Mon, July 25th, 2011 9:36pm

Author
Reply

Haha... thanks! I'm actually writing a novel based on it, maybe I'll post it some time. :)

Tue, July 26th, 2011 7:01am

glitter snow426

great story, heartbreaking but vivid and so interesting!! I truly felt something special, trurthful and memorable. Oh love is there, the couple shows it clearly!! Keep up the terrific work!

Wed, July 27th, 2011 2:25pm

Author
Reply

Thanks! :)

Wed, July 27th, 2011 10:18pm

Unfortunate Cowboy

Hmmm...I ain't gonna analyze it, cause' its all right there, yet I don' know what ta make of it. Innoncence lost? Maybe not, but a little bit of pride and a little bit of yerself leaves with a simple act, its amazin' how the quick moments of intimacy change you, if only when done with someone you didn't ever intend ta be intimate with, or weren't meant ta be, in yer haphazard life plan. The girl I thought I loved...ah, never mind.

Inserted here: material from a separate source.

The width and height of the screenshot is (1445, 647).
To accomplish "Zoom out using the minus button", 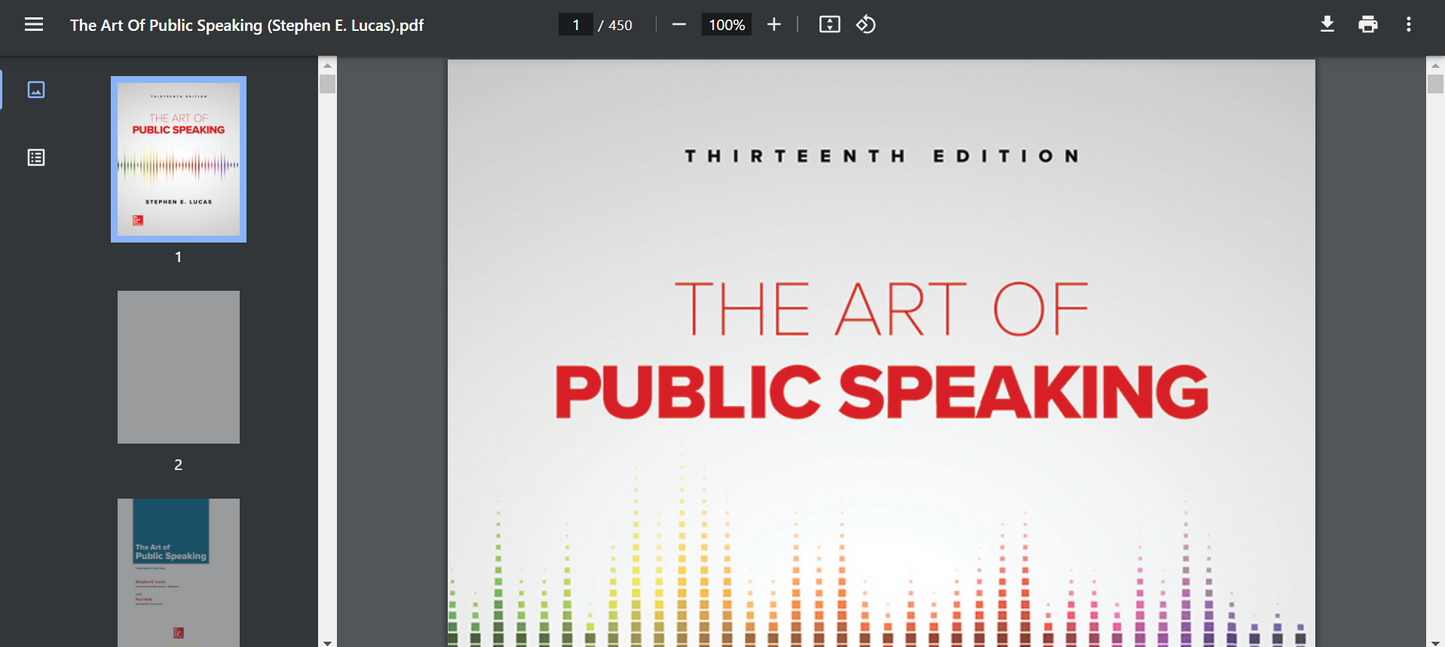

I hang my head whenever I think 'bout it. Good story, miss.

Thu, July 28th, 2011 5:35am

Author
Reply

Thanks, I really enjoy reading your comments. You have good insight.
It's sad that anyone should have to live with hurt or regrets in their lives. I have a few of my own, but they make me want to work harder to become the best person I can be.